TASK ITEM:
Working from the records beneath this line, reproduce each one exactly.

INPUT:
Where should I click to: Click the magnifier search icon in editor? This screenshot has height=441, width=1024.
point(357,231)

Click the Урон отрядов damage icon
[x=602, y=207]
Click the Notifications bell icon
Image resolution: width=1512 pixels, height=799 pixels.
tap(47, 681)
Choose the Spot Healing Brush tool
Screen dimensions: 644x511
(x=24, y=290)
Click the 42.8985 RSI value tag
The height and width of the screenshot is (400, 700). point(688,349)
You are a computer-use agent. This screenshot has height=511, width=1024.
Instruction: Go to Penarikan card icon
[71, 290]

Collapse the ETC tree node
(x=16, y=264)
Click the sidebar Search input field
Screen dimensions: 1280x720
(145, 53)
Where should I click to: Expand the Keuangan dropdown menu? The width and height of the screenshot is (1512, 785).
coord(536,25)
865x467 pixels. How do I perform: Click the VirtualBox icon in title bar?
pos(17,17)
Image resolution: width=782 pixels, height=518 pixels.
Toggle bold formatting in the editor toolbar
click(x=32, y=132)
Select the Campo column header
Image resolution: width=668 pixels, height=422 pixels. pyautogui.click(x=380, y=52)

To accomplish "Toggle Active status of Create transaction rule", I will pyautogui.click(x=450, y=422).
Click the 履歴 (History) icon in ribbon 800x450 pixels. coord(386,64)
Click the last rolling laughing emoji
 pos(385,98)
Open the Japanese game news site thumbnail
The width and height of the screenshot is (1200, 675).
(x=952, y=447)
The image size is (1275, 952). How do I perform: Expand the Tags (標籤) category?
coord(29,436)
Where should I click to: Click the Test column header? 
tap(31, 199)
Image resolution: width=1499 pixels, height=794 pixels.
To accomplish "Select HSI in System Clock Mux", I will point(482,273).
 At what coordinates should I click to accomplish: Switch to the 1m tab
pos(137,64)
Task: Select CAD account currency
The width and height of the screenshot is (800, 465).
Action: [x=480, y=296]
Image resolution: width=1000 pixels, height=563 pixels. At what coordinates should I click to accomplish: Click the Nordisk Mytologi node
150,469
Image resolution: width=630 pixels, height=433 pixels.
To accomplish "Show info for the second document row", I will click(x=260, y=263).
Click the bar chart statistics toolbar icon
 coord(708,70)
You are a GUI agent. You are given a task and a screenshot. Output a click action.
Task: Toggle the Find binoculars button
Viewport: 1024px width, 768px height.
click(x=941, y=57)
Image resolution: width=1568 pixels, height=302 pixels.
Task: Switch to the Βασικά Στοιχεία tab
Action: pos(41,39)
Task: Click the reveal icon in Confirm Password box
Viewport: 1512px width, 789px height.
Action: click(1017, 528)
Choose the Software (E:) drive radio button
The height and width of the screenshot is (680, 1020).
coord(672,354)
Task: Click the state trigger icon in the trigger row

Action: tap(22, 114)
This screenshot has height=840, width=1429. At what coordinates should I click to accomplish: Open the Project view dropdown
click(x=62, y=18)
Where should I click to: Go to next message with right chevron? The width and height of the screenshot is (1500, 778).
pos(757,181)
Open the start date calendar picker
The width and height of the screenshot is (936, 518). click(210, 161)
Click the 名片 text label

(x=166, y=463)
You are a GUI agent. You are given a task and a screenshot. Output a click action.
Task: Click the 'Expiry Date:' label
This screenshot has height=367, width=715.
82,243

OUTPUT OF THE EXERCISE:
Where should I click to: Click the magnifier search icon in editor? This screenshot has height=441, width=1024.
point(357,231)

Click the Урон отрядов damage icon
[x=602, y=207]
Click the Notifications bell icon
Image resolution: width=1512 pixels, height=799 pixels.
tap(47, 681)
Choose the Spot Healing Brush tool
Screen dimensions: 644x511
(x=24, y=290)
Click the 42.8985 RSI value tag
The height and width of the screenshot is (400, 700). point(688,349)
You are a computer-use agent. This screenshot has height=511, width=1024.
Instruction: Go to Penarikan card icon
[71, 290]

Collapse the ETC tree node
(x=16, y=264)
Click the sidebar Search input field
Screen dimensions: 1280x720
(145, 53)
Where should I click to: Expand the Keuangan dropdown menu? The width and height of the screenshot is (1512, 785).
coord(536,25)
865x467 pixels. How do I perform: Click the VirtualBox icon in title bar?
pos(17,17)
Image resolution: width=782 pixels, height=518 pixels.
Toggle bold formatting in the editor toolbar
click(x=32, y=132)
Select the Campo column header
Image resolution: width=668 pixels, height=422 pixels. pyautogui.click(x=380, y=52)

To accomplish "Toggle Active status of Create transaction rule", I will pyautogui.click(x=450, y=422).
Click the 履歴 (History) icon in ribbon 800x450 pixels. coord(386,64)
Click the last rolling laughing emoji
 pos(385,98)
Open the Japanese game news site thumbnail
The width and height of the screenshot is (1200, 675).
(x=952, y=447)
The image size is (1275, 952). How do I perform: Expand the Tags (標籤) category?
coord(29,436)
Where should I click to: Click the Test column header? 
tap(31, 199)
Image resolution: width=1499 pixels, height=794 pixels.
To accomplish "Select HSI in System Clock Mux", I will point(482,273).
 At what coordinates should I click to accomplish: Switch to the 1m tab
pos(137,64)
Task: Select CAD account currency
The width and height of the screenshot is (800, 465).
Action: [x=480, y=296]
Image resolution: width=1000 pixels, height=563 pixels. At what coordinates should I click to accomplish: Click the Nordisk Mytologi node
150,469
Image resolution: width=630 pixels, height=433 pixels.
To accomplish "Show info for the second document row", I will click(x=260, y=263).
Click the bar chart statistics toolbar icon
 coord(708,70)
You are a GUI agent. You are given a task and a screenshot. Output a click action.
Task: Toggle the Find binoculars button
Viewport: 1024px width, 768px height.
click(x=941, y=57)
Image resolution: width=1568 pixels, height=302 pixels.
Task: Switch to the Βασικά Στοιχεία tab
Action: pos(41,39)
Task: Click the reveal icon in Confirm Password box
Viewport: 1512px width, 789px height.
Action: click(1017, 528)
Choose the Software (E:) drive radio button
The height and width of the screenshot is (680, 1020).
coord(672,354)
Task: Click the state trigger icon in the trigger row

Action: tap(22, 114)
This screenshot has height=840, width=1429. At what coordinates should I click to accomplish: Open the Project view dropdown
click(x=62, y=18)
Where should I click to: Go to next message with right chevron? The width and height of the screenshot is (1500, 778).
pos(757,181)
Open the start date calendar picker
The width and height of the screenshot is (936, 518). click(210, 161)
Click the 名片 text label

(x=166, y=463)
You are a GUI agent. You are given a task and a screenshot. Output a click action.
Task: Click the 'Expiry Date:' label
This screenshot has height=367, width=715.
82,243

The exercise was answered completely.